PHOENIX — Attorney General Tom Horne said Tuesday he will defend the decision to raid a housing fund settlement even though he thinks the move by lawmakers and the governor is a bad idea.

Horne said “it doesn't matter” what he believes about the provision in the newly enacted budget to take $50 million out of an account that attorney Tim Hogan said is clearly meant to help those who have been the victims of mortgage fraud.

Horne said once the Republican-controlled Legislature put it in the spending plan and once Gov. Jan Brewer signed the measure, he will comply with their wishes.

"These are the two bodies elected by the people to handle the state budget,'' he said.

But Hogan, an attorney for the Center for Law in the Public Interest, said Horne is legally off base. So he wants the question resolved in court — and soon: Absent an injunction, Horne said he will give the cash to the state treasurer when the new fiscal year which begins July 1.

The funds are part of a $26 billion pact announced in February with five major lenders to settle claims by Arizona and other states that they acted improperly and illegally in dealing with homeowners who sought mortgage relief. Arizona's share was $1.6 billion, with virtually all of the money for borrowers themselves.

That includes $1.3 billion in direct help to those who are "underwater'' with their mortgages, owing more than the property is worth. There also is $110 million in payments for those who already lost their homes to lender misconduct and $85 million for interest rate reductions.

And then there is $97.7 million going directly to the Attorney General's Office.

The language of Arizona’s part of the settlement that Horne signed say the funds shall be used to avoid preventable foreclosures, ameliorate the effects of the foreclosure crisis and aid in prosecuting financial fraud.

But lawmakers cited language which says the money also can be used "to compensate the state for costs resulting from the alleged unlawful conduct of the defendants.'' They said the financial upheaval caused by the foreclosures contributed to the state's financial problems.

Horne admitted he lobbied against the language in the budget ordering him to turn over $50 million of that.

"From a policy standpoint, I disagreed and I let them know,'' he said. But the attorney general said he does not intend to fight it -- and, in fact, will oppose any effort by Hogan to block transfer of the funds.

The attorney general said he has no real options, what with the budget language having been approved not only by lawmakers but by the governor, too.

"It would be suicidal for me to get into a war with both the Legislature and the governor over a matter that is clearly constitutionally within their area of responsibility, namely the budget,'' Horne said. "So I'm going to voluntarily comply even if I disagree with the policy.''

Hogan, however, said Horne doesn't get to make that decision to just go along with what lawmakers and Brewer want.

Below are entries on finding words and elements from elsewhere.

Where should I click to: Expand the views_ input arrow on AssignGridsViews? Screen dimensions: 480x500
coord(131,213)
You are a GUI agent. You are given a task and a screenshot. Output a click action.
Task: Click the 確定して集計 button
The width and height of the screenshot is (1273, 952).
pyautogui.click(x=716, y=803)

He said the money was given to Horne for specific purposes.

"This is a trust,'' Hogan said. "He's got duties as a trustee to spend the money and direct its use consistent with the permissible purposes in the consent decree.''

In this case, Hogan said he and Ellen Katz of the Arizona Center for Disability Law were contacted by groups like the Arizona Housing Alliance, made up of organizations that help those navigate foreclosure problems -- and who might qualify for some of that $97.7 million to provide that help. He is specifically representing Joseph Morones who Hogan said is in need of help dealing with a mortgage lender.

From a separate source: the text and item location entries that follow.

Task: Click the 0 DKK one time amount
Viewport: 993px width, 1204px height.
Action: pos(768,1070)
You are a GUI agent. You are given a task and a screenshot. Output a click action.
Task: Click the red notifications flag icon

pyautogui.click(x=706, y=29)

Hogan said it appears lawmakers attempted to craft the budget provision to get around the fact they cannot legally take the money which goes to Horne to use for specified purposes: Instead of having the money automatically transferred out of Horne's office, it instead directs him, as a state employee, to transfer the funds.

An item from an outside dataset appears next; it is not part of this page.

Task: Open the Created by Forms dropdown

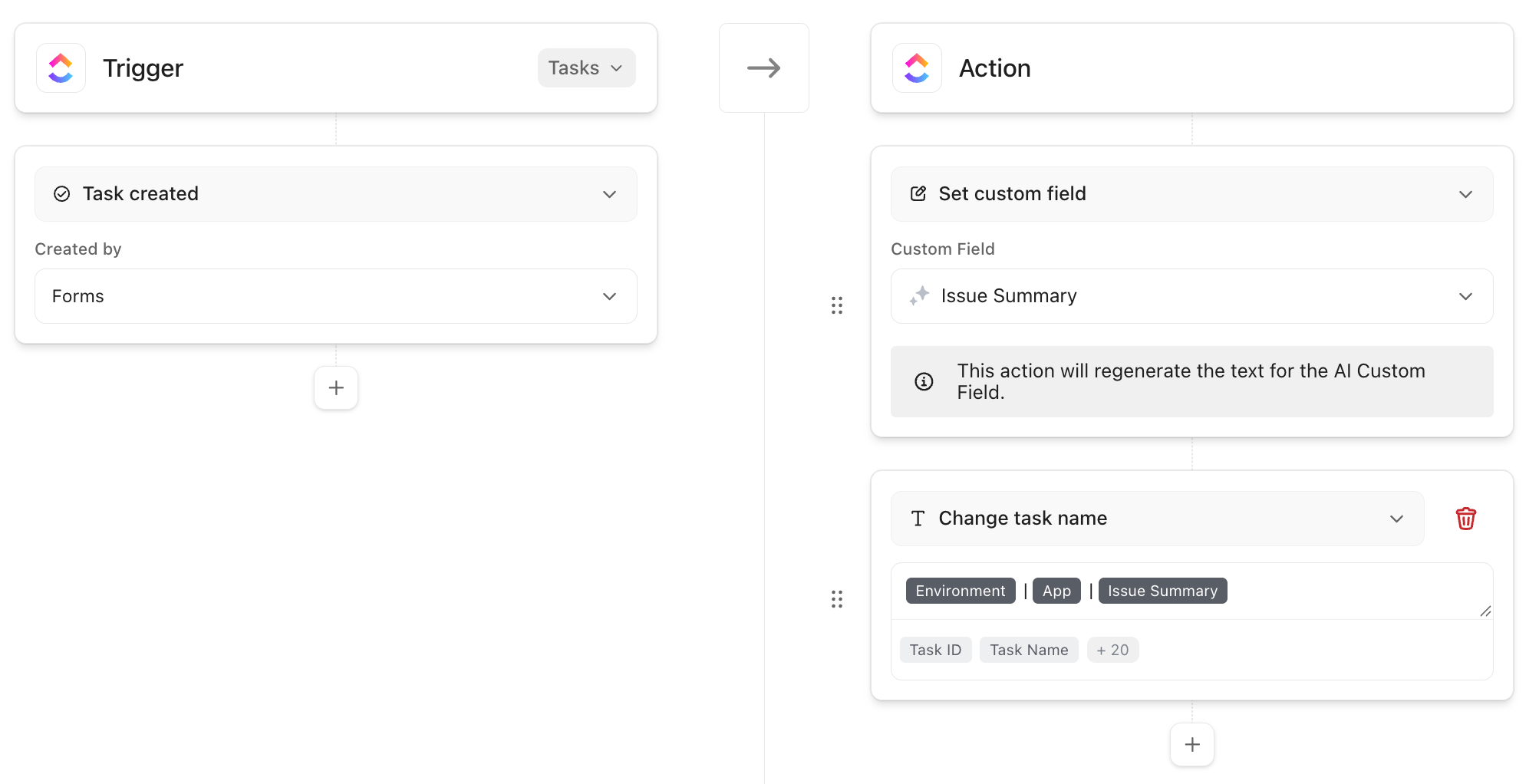Action: 610,296
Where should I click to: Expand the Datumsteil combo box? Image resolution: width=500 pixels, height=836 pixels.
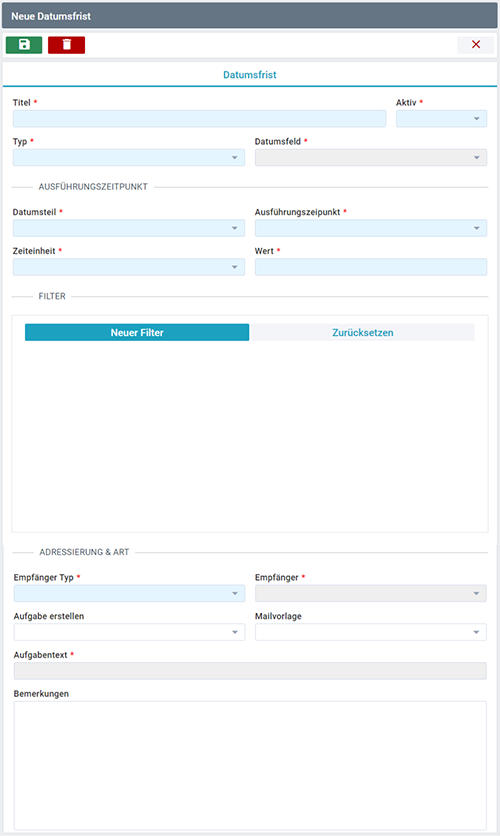pos(129,228)
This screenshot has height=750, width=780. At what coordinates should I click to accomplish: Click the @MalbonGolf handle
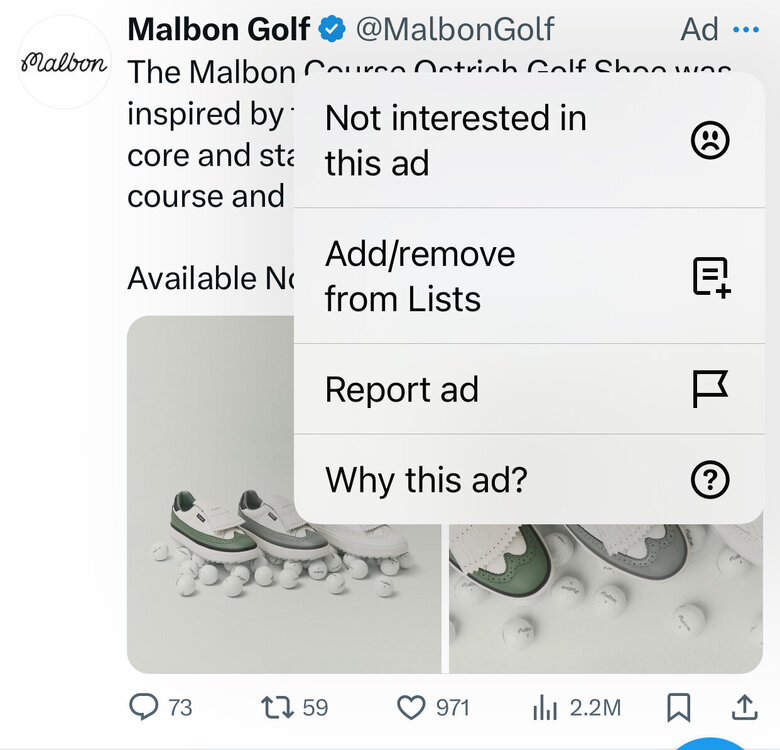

But Hogan said the language is legally irrelevant.

"They're doing indirectly what they can't do directly,'' he said.

The funds are coming from five large mortgage companies: Bank of America, Wells Fargo, JPMorgan Chase, Citigroup and Ally Financial, formerly known as GMAC.

Arizona is getting the third largest chunk of the $26 billion settlement, after only California and Florida.

Horne said that is far better than any deal on a population basis, due to how hard hit Arizona was in the mortgage crisis.